Copy the part of the entries that opens with the line containing "Launch AEWS 1.6.5 candlestick icon" and runs through the end of the entries, swapping "candlestick" for "chart" and changing nothing else. Leave the pictures out of your copy.

= = = = =

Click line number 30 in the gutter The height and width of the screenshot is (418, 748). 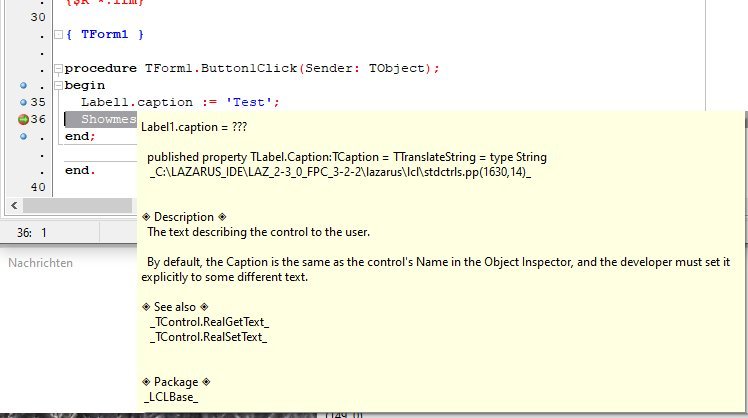(37, 18)
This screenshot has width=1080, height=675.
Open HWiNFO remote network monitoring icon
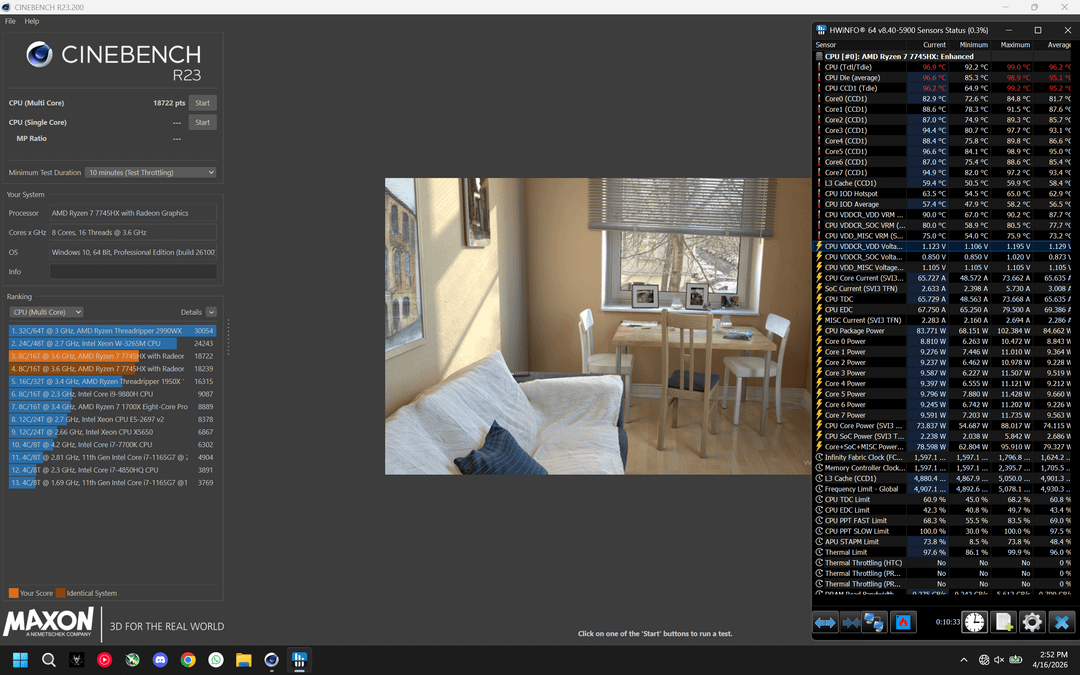coord(873,623)
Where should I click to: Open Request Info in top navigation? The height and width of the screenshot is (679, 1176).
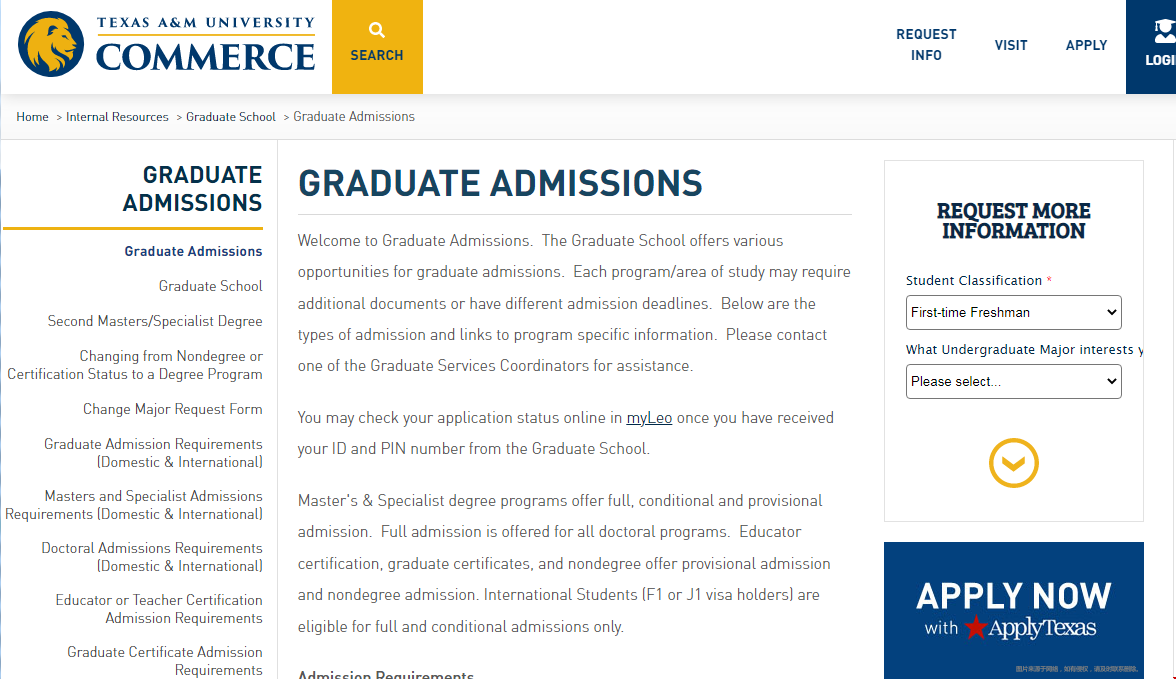(926, 45)
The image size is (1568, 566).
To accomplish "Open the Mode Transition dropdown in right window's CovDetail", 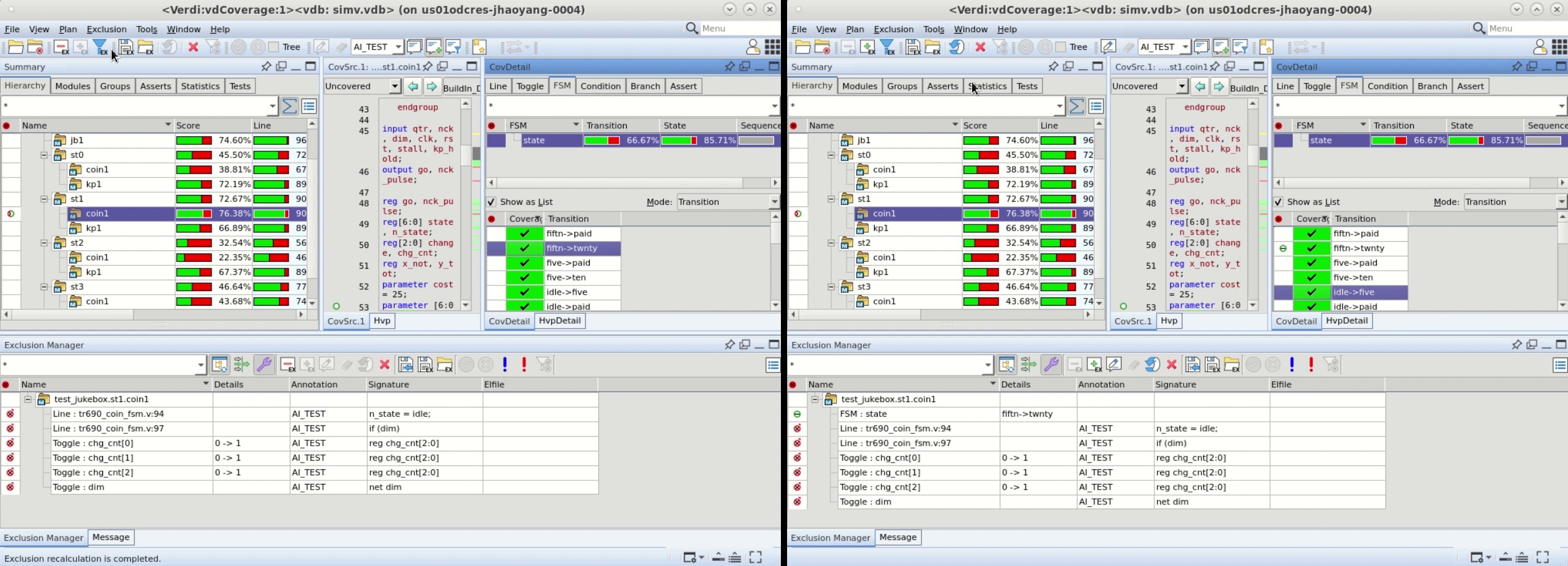I will click(x=1515, y=202).
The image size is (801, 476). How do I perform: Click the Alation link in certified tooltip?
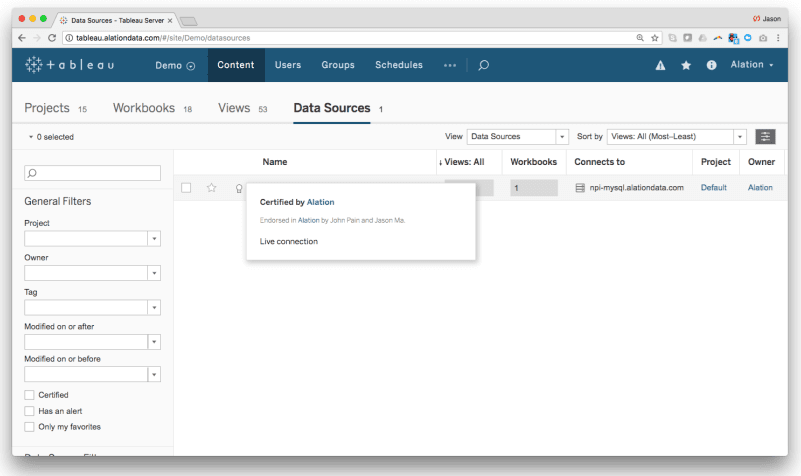tap(320, 202)
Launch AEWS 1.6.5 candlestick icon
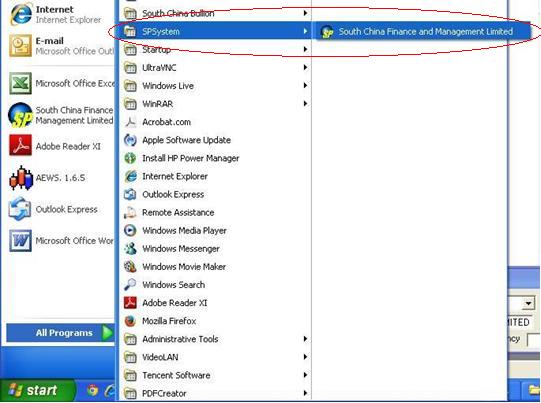Image resolution: width=541 pixels, height=403 pixels. (x=21, y=178)
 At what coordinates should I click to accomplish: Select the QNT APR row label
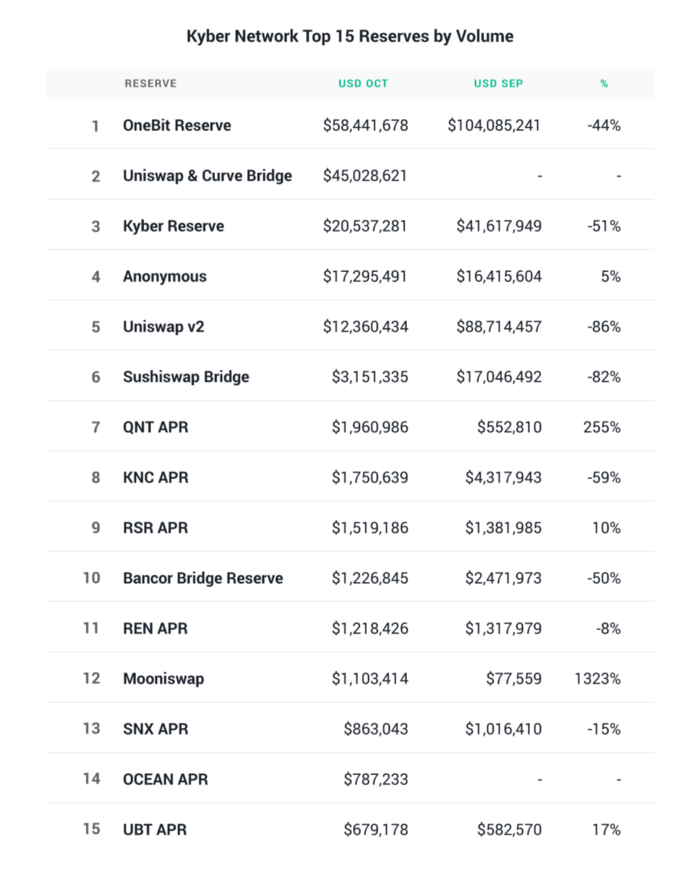[x=156, y=427]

= = = = =

THE RESPONSE:
Launch AEWS 1.6.5 chart icon
Image resolution: width=541 pixels, height=403 pixels. (x=21, y=178)
 At what coordinates should I click to accomplish: Select the QNT APR row label
[x=156, y=427]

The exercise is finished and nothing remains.